Friday, October 9, 2009

Phase Behavior of Petroleum Reservoir Fluids" by Karen Schou Pedersen, Peter L. Christensen

We first became interested in oil and gas properties in the late 1970s when the oil and gas production from the North Sea had just started. The oil companies operating in that region were facing practical problems not seen anywhere before. New technical solutions had to be invented to make the oil production competitive with that from other regions. After a few years it became common practice in the North Sea to transport untreated multiphase well streams over long distances in subsea pipelines connecting smaller fields with existing process facilities. At the temperature of the sea bottom, an untreated well stream may undergo all kinds of phase transitions. The standard PVT experiments that had developed in the oil industry did not cover phase behavior at seabed temperature and did not take into consideration that a well stream often carries formation water from a water zone beneath the oil zone.
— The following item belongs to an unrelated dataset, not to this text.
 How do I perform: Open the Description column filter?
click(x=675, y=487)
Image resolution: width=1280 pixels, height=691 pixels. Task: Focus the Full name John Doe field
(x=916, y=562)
Thermodynamic models and phase equilibrium algorithms were needed that were capable of predicting the phase behavior of petroleum reservoir well streams, considering several fluid and solid phases. Such models could not be developed without experimental data. In the 1970s and early 1980s, it was unusual for an oil company to publish its in-house phase equilibrium data. The Norwegian oil company Statoil was among the first to realize that this practice had to be altered for the oil industry to be able to cope with the enormous challenges in the North Sea. We are grateful to Statoil and especially to Per Thomassen, Hans Petter Ronningsen, Otto Rogne, Knut Kristian Meisingset, and Jess Milter for being prepared to share its in-house fluid property and phase equilibrium data with the public. The data material published by Statoil has been the basis of extensive modeling efforts at universities and in the oil industry all over the world, and has helped to convince other oil companies about the usefulness of making in-house data available for public.

The book takes a compositional approach but acknowledges that “black oil” simulations are still in frequent use in the oil industry. It may therefore also be the right textbook in PVT courses having the aim to prepare the students for compositional fluid simulations but still accepting the need for them to understand “black oil” terminology.